Of course, this is risk assessment, the first step to meeting the Provision and Use of Work Equipment Regulations (PUWER) or the Supply of Machinery Safety Regulations.

A team approach

By positively applying the risk assessment processes and looking for all sources of harm, you can be more certain of identifying your liabilities. You should also be aware that the same key question may generate different answers from people with different view points. How can this machine possibly harm someone? This can only be answered by people who operate, maintain or service the machines and, for new equipment, those who design, build and install it.

Good risk assessment comes from a team of people moderated or coached by someone who knows the process. Risk assessments carried out by individuals are usually flawed, as few people can see the whole picture unaided.

Reducing risk

Once all the hazards are identified, we can apply measures to reduce the risk of harm, such as inherently safe design measures, safeguarding and/or complementary protective measures and information for machinery use.

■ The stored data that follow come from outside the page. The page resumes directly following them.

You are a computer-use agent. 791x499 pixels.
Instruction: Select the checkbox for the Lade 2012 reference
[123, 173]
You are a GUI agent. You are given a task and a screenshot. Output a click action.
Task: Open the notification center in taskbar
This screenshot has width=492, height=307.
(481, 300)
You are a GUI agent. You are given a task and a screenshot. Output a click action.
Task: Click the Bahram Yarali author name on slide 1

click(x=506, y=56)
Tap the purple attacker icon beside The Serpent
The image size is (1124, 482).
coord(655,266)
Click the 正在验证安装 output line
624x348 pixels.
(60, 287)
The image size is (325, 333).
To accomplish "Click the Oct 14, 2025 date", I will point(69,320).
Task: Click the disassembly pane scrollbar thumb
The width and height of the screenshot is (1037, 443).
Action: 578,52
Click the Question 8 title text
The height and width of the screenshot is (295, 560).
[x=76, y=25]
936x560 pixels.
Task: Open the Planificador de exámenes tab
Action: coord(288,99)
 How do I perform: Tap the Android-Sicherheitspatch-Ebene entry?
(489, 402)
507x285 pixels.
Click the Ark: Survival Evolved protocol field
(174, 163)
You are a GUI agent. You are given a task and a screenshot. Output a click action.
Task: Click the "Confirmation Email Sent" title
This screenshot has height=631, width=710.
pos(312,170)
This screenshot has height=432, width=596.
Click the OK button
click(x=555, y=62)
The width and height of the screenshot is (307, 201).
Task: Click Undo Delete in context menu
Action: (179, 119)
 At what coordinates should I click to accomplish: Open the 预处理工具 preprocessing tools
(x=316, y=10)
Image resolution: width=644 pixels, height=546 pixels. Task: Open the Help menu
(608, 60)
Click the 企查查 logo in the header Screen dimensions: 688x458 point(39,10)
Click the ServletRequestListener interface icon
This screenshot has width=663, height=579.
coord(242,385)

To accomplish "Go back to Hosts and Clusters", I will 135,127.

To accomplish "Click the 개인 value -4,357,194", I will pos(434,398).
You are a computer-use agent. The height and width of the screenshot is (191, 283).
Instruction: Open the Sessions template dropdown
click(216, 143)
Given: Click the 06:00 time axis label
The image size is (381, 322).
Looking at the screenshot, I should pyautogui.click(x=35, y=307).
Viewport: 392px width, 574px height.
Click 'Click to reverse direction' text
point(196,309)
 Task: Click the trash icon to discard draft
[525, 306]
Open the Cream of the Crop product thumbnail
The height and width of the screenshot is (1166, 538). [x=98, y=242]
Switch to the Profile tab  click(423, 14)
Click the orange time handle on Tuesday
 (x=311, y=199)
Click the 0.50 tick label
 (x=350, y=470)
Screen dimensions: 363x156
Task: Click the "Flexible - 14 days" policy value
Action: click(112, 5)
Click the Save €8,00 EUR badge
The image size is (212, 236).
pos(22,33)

For safe design measures that require a control function, standards such as BS EN 13849-1 or IEC 62061 apply. While much has been discussed about these standards and their requirements, both follow a process based on the principle of Functional Safety.

Although both standards take a more quantitative approach to specifying the performance of a Functional Safety System, there is little within the standards that actually guide the engineer on defining the Safety Functions in the first place. Confusion is very often caused by the task of allocating safety functions in order to reduce the specific risks identified by the risk assessment.

For example, opening a gate fitted with a safety switch results in the safe stop of two robots and the safe stop of a turntable mechanism.

Is this one safety function associated with the opening of the gate or three individual functions associated with the three hazards? Or, is it a more complicated issue of how many individual hazards a person can be exposed to at the same time?

It can be difficult to decide, especially if each hazard can cause different levels of harm. Where safety functions are poorly defined, components may be over or underspecified when trying to achieve appropriately robust Performance Levels or Safety Integrity Levels.

Levels of safety function

Even when the safety functions are correctly identified for each hazard, there is probably a further level of safety function related to the controls themselves. For example, the action of resetting a primary safety function can be considered a safety function in its own right.

In a typical machine set-up, the operator may be required to enter a hazardous loading area by walking through a guarding system that trips the safety function after every cycle of the machine. This means that the manual reset function is the only measure that ensures the operator is outside the hazardous area when the machine starts. As a result, the reset function actually needs a similar performance level to the guarding system. Whereas a safety function that continuously detects the operator inside the hazardous area will automatically ensure they have left the area before a restart – a continuous detection measure would make the reset function less critical and, in some instances unnecessary, thus speeding up production.

Some other safety functions that result from the control system design also include muting systems and their associated sensors, bypass, hold to run and override functions. However, even when all the safety functions are identified, further work is required to identify exactly the safety related parts of the control system or its sub-systems.

Delivering safe design

The challenge of applying the standards to real safety related control functions is often the more difficult aspect of the standards. By using thorough Risk Assessment as the foundation, SICK can deliver Functional Safety design specification, Performance Level calculation, software specification design and validation as part of its daily work and, through this support, endeavour to transfer knowledge into a customer’s organisation.